While most Canadian youth have learned about the health hazards of smoking in school, it is important for them to realize and not be deceived by some tobacco companies which are simply repackaging and flavouring these dangerous products to target youth. Schools should also take actions to raise awareness about these new forms of flavoured tobacco, and how they have negative health implications.
While the Tobacco Act amendments of 2009 were a step in the right direction, more government action needs to occur so that the purpose and intent of these amendments is actually carried out. While Health Canada does issue warnings and seize products if rules are broken, legislation is needed which will prevent tobacco companies from simply making a few minor changes to their products and escaping consequences by utilizing loopholes for their protection.

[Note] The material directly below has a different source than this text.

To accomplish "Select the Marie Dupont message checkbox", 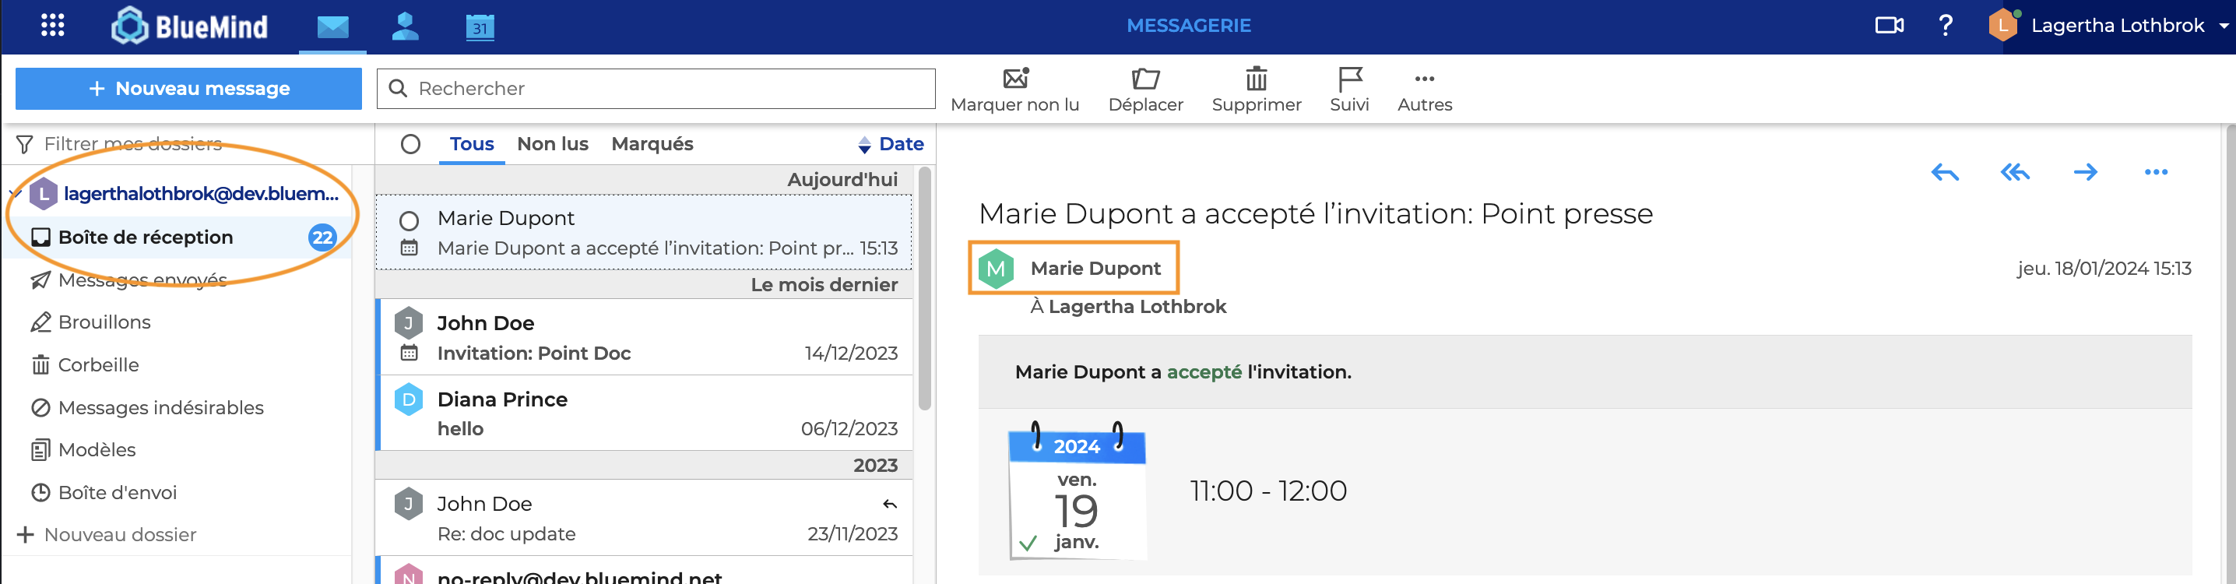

The Ontario Campaign for Action on Tobacco, which includes the Canadian Cancer Society (Ontario), Ontario Medical Association, Heart and Stroke Foundation of Ontario, and Non-Smokers’ Rights Association, wishes to see a ban on all flavoured tobacco products.
Provincial governments in Quebec and Alberta are considering bans on flavoured products.
Ontario’s health minister is also concerned with the latest data and is considering taking action.
A dialogue on how to best prevent flavoured tobacco products from falling into the hands of youth also needs to occur at the government level in British Columbia. Potential actions to consider may be a full ban on all flavoured products, implementation of explicit and larger health warnings on these products, stronger prevention of the sale of products to underage smokers, increases in the current 1.4-gram weight restrictions, new packaging guidelines, stricter ID checks, and significant increases in the legal smoking age for tobacco products, especially flavoured products.
A concerted and collective effort by both provincial and federal governments to close loopholes and prevent the sale of flavoured products to youth is needed for public health protection.
Japreet Lehal is a student at Simon Fraser University Surrey. He writes regularly for The Leader.